As an example, the behavior in the case where Action, Device Authentication Data, and UnAuth Group are registered is shown.
| Action ID: Drop | |
| Condition | MAC Address 00:00:00:00:00:01 |
| OpenFlow/TQ Action | Drop(Block) |
| Device ID: Device_A | |
| MAC Address | 00:00:00:00:00:01 |
| Policies | VLAN100 |
| Device ID: Device_B | |
| MAC Address | 00:00:00:00:00:02 |
| Policies | VLAN101 |
| Group ID: Unregistered | |
| Policies | VLAN200 |
- The MAC Address "00:00:00:00:00:01" is registered in both "Action ID: Drop" and Device Authentication Data of "Device ID: Device_A". If the device authentication processing meets the conditions of the action that is performed first and Drop(Block) is applied, subsequent authentication processing of Device Authentication Data is not performed.
- The MAC Address "00:00:00:00:00:02" matches Device Authentication Data of "Device ID: Device_B", so it is connected to VLAN101.
- If the MAC Address "00:00:00:00:00:03" is not registered in AMF Security, it is connected to VLAN200 of UnAuth Group because it does not match the registered Device Authentication Data. Since the policy for the UnAuth Group does not specify a location or schedule, all devices (MAC Addresses) that are not registered with AMF Security are connected to VLAN200.
Authentication for AMF Application Proxy in AW+
This section explains the authentication flow of devices in the AMF application proxy configuration of AW+.There are two components in the AMF application proxy of AW+, but since device authentication is handled by the whitelist feature, this section explains the AMF application proxy whitelist feature.

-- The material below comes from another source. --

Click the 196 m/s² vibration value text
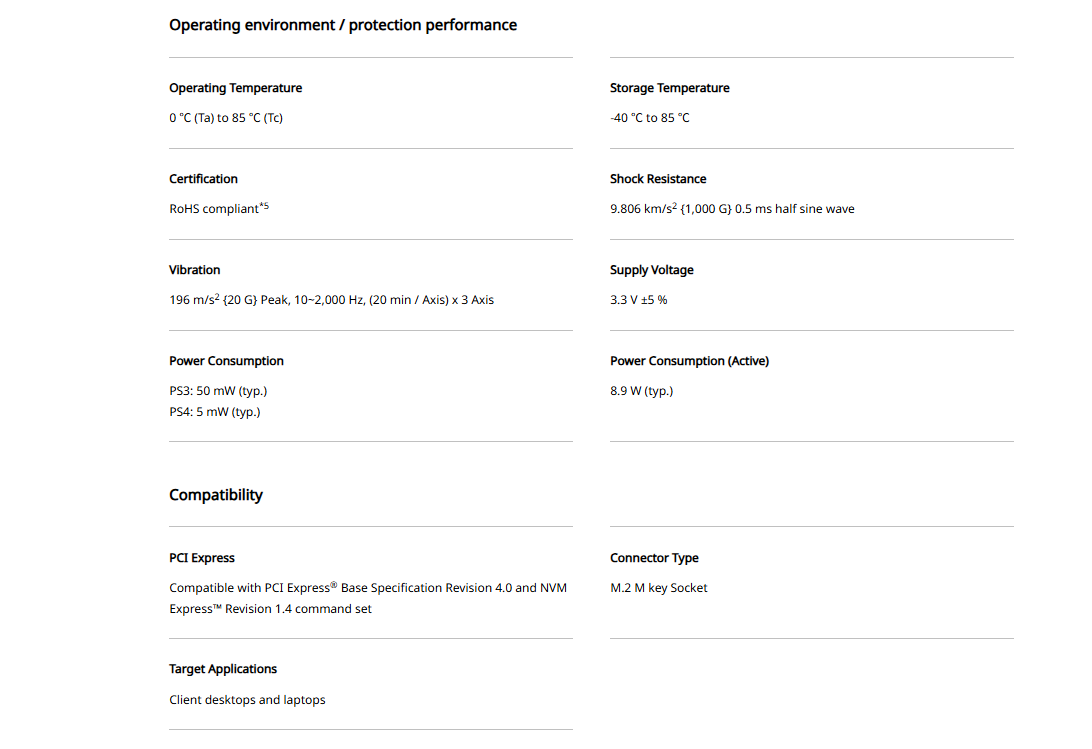Image resolution: width=1092 pixels, height=749 pixels. 331,300
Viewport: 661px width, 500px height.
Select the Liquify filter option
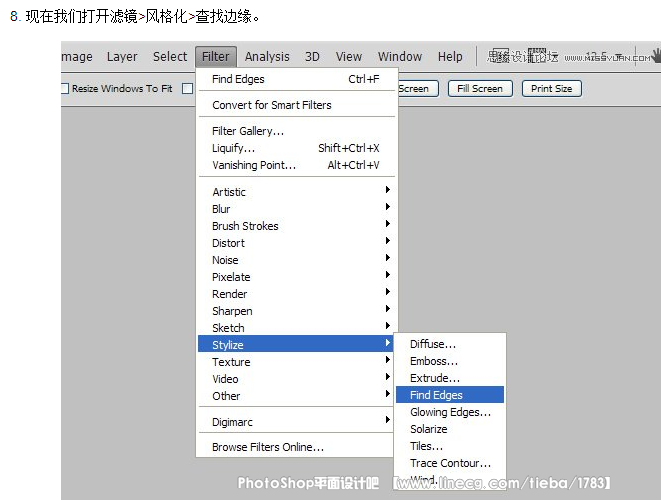pyautogui.click(x=233, y=148)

- AMF Application Proxy Whitelist
- AMF Application Proxy Blacklist
The basic flow leading up to an AMF Member (edge node) sending a request to AMF Security is as follows.
- An AMF Member (edge node) receives a packet from a device.
- The AMF Member (edge node) checks whether authentication has been performed for the source MAC Address of the packet from the device. If the device has been successfully authenticated, the AMF Member (edge node) forwards the packet according to the corresponding VLAN.
- If the device has not been authenticated, the AMF Member (edge node) sends a request packet to the AMF Master (proxy node).
- The AMF Master (proxy node) forwards the request packet received from the AMF Member (edge node) to AMF Security.
The authentication process of AMF Security is broadly categorized into four types: Device Authentication Data, Tag Authentication Data, UnAuth Group, and action. However, the action-based authentication process is not used in authentication via the AMF application proxy.
- Device Authentication Data
The network (VLAN) to connect to is determined based on the security policy (Policy) of the Device ID (Device) associated with the MAC Address.
Note
The OpenFlow switch, switch port, and the “Indefinite expiration date” option configured in each policy are not supported.
- Authentication using Tag
The VLAN to connect to is determined based on the policy set on the tag, not the policy of the device with which the MAC Address is associated.
- UnAuth Group
For MAC Addresses that are not registered in Device Authentication Data, the connection destination VLAN is determined based on the policy set for the UnAuth Group.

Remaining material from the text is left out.